There's little functional route planning that would ever make 11 Street make sense - this area is so central it is, and will forever be walking dominated. The southern terminus of 11 Street at 17th Avenue is only 1 kilometre south of Kirby Station - almost all of the 11th Street is within an existing TOD boundary, we just don't think about it that way because it's already built out and downtown.

Not saying access couldn't be useful for transit - just saying it's really hard to justify it as a requirement given the context. Another nice-to have IMO.
 
I get that's sounds good that we should future-proof for uncertainty and more transit access - but if it was a project requirement, transit would have vetoed the pedestrian-only version and this debate wouldn't be happening because we would only have 1 option. It's a slippery and expensive slope to future proof all infrastructure for imaginary needs that aren't the problem that is trying to be solved.

There's little functional route planning that would ever make 11 Street make sense - this area is so central it is, and will forever be walking dominated. The southern terminus of 11 Street at 17th Avenue is only 1 kilometre south of Kirby Station - almost all of the 11th Street is within an existing TOD boundary, we just don't think about it that way because it's already built out and downtown.

Not saying access couldn't be useful for transit - just saying it's really hard to justify it as a requirement given the context. Another nice-to have IMO.
Yeah for sure.
 
Come on now, we can't create a six block long traffic barrier between Beltline and Downtown when the crossings at both ends of that six blocks don't even have full directional access.

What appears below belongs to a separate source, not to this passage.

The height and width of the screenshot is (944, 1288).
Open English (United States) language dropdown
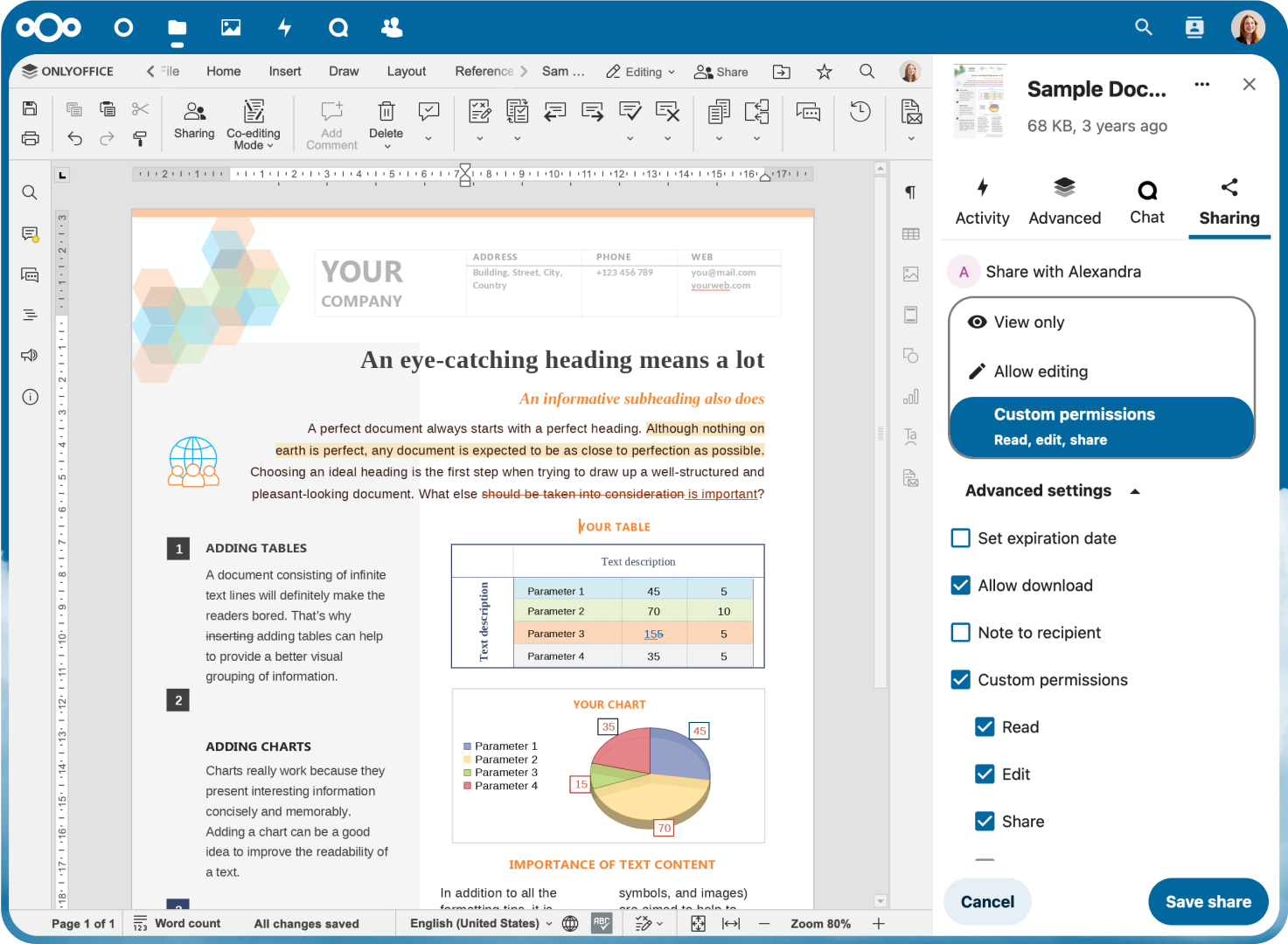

Any major incident or closure for rehabilitation at 14th or 8th and 11th suddenly becomes critical,.
 
LOL it's not like eleventh street is a commuter route. It's mostly local traffic - peds, bikes, and vehicles. Investing upwards of $50 million dollars (likely higher) to make connectivity worse (ie. the "recommended" plan) is horrendous capital allocation. As a pedestrian and cyclist who uses 11 Street regularly, I'd much rather they spent ~$5 million to add a pedestrian bridge that could be used when a train is crossing and spend the rest of the money widening sidewalks, planting trees, and improving the public realm downtown.